だが、管理者って言われて、誤魔化す事はできなかった。
「……なくはないの。教えたら、どうするの?」
「教えても教えなくても結果は変わらないよ。君の保護も含めてね」
「保護?」
「うん。あの国から君を保護する事。これも僕の仕事だから」
管理者という仕事。ミディリシェルは多少知ってはいる。だが、その内容に保護などというものはない。

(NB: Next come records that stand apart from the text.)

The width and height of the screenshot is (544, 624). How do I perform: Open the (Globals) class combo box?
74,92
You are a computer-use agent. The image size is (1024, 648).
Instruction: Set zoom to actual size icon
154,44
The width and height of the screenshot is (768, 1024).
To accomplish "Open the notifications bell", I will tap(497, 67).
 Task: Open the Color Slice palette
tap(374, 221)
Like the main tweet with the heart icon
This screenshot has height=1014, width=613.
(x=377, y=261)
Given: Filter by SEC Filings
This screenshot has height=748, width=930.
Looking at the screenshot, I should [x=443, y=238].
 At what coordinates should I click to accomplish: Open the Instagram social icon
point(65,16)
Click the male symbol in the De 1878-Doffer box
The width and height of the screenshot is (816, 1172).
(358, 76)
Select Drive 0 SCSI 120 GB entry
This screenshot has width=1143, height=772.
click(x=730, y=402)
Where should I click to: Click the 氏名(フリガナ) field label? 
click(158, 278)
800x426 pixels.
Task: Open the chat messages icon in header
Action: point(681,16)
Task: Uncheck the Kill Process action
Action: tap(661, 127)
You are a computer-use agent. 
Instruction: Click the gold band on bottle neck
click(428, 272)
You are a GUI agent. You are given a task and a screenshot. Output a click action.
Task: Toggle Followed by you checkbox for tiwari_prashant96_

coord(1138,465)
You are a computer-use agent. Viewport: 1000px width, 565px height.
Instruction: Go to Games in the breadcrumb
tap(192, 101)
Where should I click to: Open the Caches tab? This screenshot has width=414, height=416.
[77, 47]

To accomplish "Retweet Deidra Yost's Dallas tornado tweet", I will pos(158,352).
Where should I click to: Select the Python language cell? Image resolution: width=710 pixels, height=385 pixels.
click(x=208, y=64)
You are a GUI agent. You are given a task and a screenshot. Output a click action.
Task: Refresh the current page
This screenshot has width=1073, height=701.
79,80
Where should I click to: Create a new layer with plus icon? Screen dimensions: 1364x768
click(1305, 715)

ミディリシェルが知らないだけかもしれないが、フォルの話す内容が、嘘でないという確証などどこにもない。
ミディリシェルは、ごろごろとベッドの隅まで離れた。
「一応言っとくけど、この仕事内容は嘘じゃないよ。君の保護とあの国への処罰。それが、今回主様が僕に命じた内容だ」
「……なんでミディ……私を保護するの?私を保護する利でもあるの?」
「個人的にも、僕が所属する組織としても、利はあるかな。今の君にはそれが理解できないかもしれないけど」
理解できない。まさにその通りだ。
人は転生する。だが、記憶を生まれながらにして所持しているのは稀な事。
ミディリシェルは、転生前の記憶など持っていない。
もし、フォルが言う事が本当であれば、その答えは全て、ミディリシェルの記憶の中にあるのだろう。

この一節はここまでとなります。